::: Page text :::
Amendment No. 2 to the Stock Yards Bancorp 2015 Omnibus Equity Compensation Plan

EX-10.1 2 a51799322ex10_1.htm EXHIBIT 10.1
Exhibit 10.1
 
 
Amendment No. 2
to the
Stock Yards Bancorp 2015 Omnibus Equity Compensation Plan
 

 
This is Amendment No. 2 to the Stock Yards Bancorp 2015 Omnibus Equity Compensation Plan (the “Plan”), which amendment shall be effective as of February 20, 2018, the date that it is approved by the Board of Directors of the Company (“Effective Date”).
 
Recitals
 
A.
Stock Yards Bancorp, Inc. (the “Company”) maintains the Plan and has reserved the right to amend the Plan from time to time, subject to the approval of the shareholders or participants for certain types of amendments.
 
B.
The Company desires to amend the Plan to reflect share limits after a 2016 stock split, increase the total number of shares of Company Stock subject to the Plan by 500,000 shares, and make clear that no Dividends or Dividend Equivalents on awards will vest or be paid before the related award vests.
 
Amendment
 
Now, therefore, the Plan is hereby amended as follows:
 
1.                    As of the Effective Date, Section 5.1 of the Plan is amended so that as amended it shall read in its entirety as follows:
 
5.1            Shares Authorized.  Subject to adjustment as described below in Section 5.4, the total aggregate number of shares of Company Stock that may be issued or transferred under the Plan shall be the sum of the following: (i) the number of shares of Company Stock subject to outstanding grants under the 2005 Plan as of the Effective Date (reverting to shares reserved for future grant as and when described in Section 5.2 below), plus (ii) the number of shares of Company Stock remaining available for issuance under the 2005 Plan but not subject to an outstanding award and not previously exercised, vested or paid as of the Effective Date (as adjusted for the Company’s 2016 stock split), plus (iii) 500,000 shares.  The maximum aggregate number of shares of Company Stock with respect to which all Grants of Incentive Stock Options may be made under the Plan shall be 450,000 shares, subject to adjustment as described below in Section 5.4.
 
2.                    As of the Effective Date, Section 5.3 of the Plan is amended solely to reflect how the share limits contained therein apply following the Company’s 2016 stock split to read in its entirety as follows:
 
5.3            Individual Limits.  All Grants under the Plan shall be expressed in shares of Company Stock.  The maximum aggregate number of shares of Company Stock with respect to which all Grants may be made under the Plan during any calendar year to: (i) any Non-Employee Director shall be 4,500 shares via Options and SARs and 3,750 via Stock Awards or Stock Units (provided, however, that such limits do not apply to cash-based Directors fees which directors elect to have paid in Common Stock instead), and (ii) any other Participant shall be 112,500 shares, including 60,000 shares via Options and SARs and 52,500 via Stock Awards or Stock Units, in each case subject to adjustment as described in Section 5.4 below.  The individual limits of this subsection (c) shall apply without regard to whether the Grants are to be paid in Company Stock or cash.  All cash payments (other than with respect to Dividend Equivalents) shall equal the Fair Market Value of the shares of Company Stock to which the cash payments relate.
::: Collected data :::
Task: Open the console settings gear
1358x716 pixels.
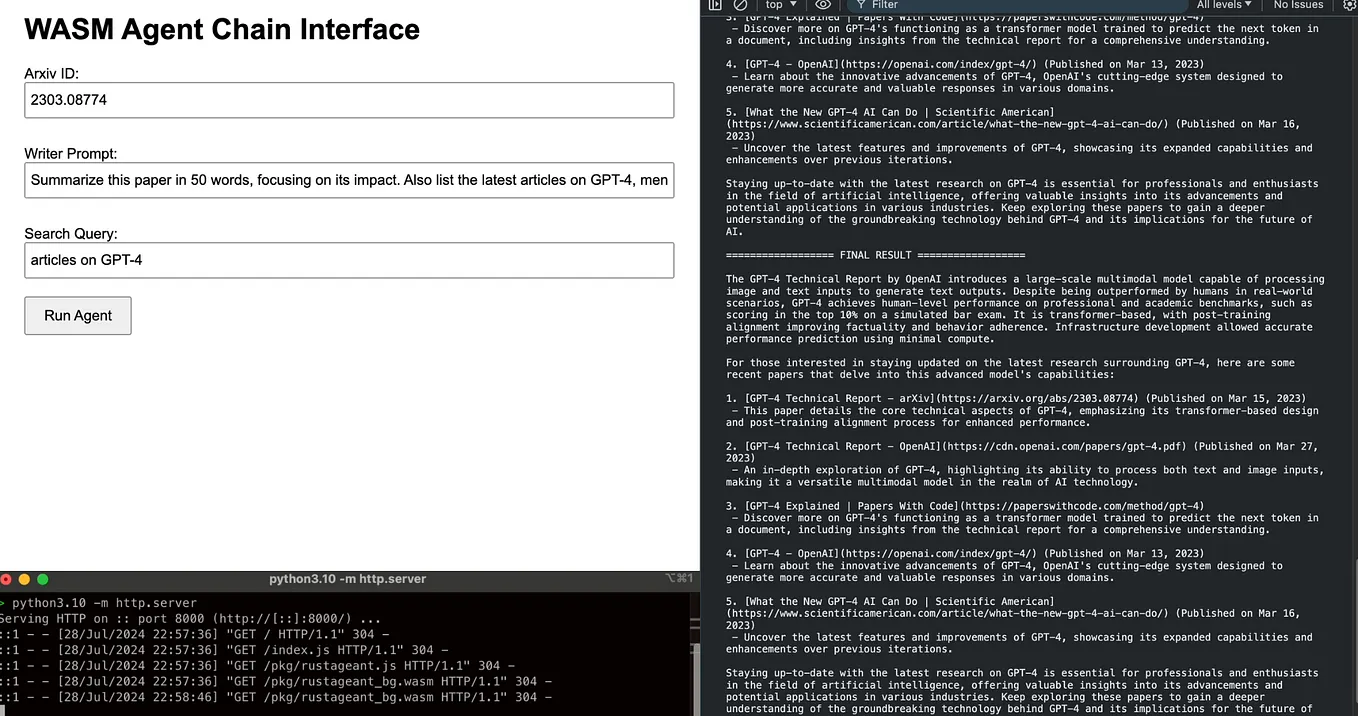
:::
» **Stated task**:
Carry the Stock Yards Bancorp plan amendment forward from its final sentence, writing the text that would come next.

» **Expected output**:
 

 
3.                    As of the Effective Date, Section 8.5 of the Plan is amended to read in its entirety as follows:
 
8.5       Dividend Equivalents.  The Committee may grant Dividend Equivalents in connection with Stock Units, under such terms and conditions as the Committee deems appropriate.  Dividend Equivalents awarded with respect to unvested Stock Units will be accumulated and paid to Participants at the time that such Stock Units vest, and will be forfeited in the event the underlying Stock Units are forfeited.  All Dividend Equivalents shall be credited to bookkeeping accounts on the Company’s records for purposes of the Plan.  Dividend Equivalents may be accrued as a cash obligation, or may be converted to additional Stock Units for the Participant, and deferred cash Dividend Equivalents may accrue interest, all as determined by the Committee.  The Committee may provide that Dividend Equivalents shall be credited based on the achievement of specific performance goals.  Dividend Equivalents may be payable in cash or shares of Company Stock or in a combination of the two, as determined by the Committee.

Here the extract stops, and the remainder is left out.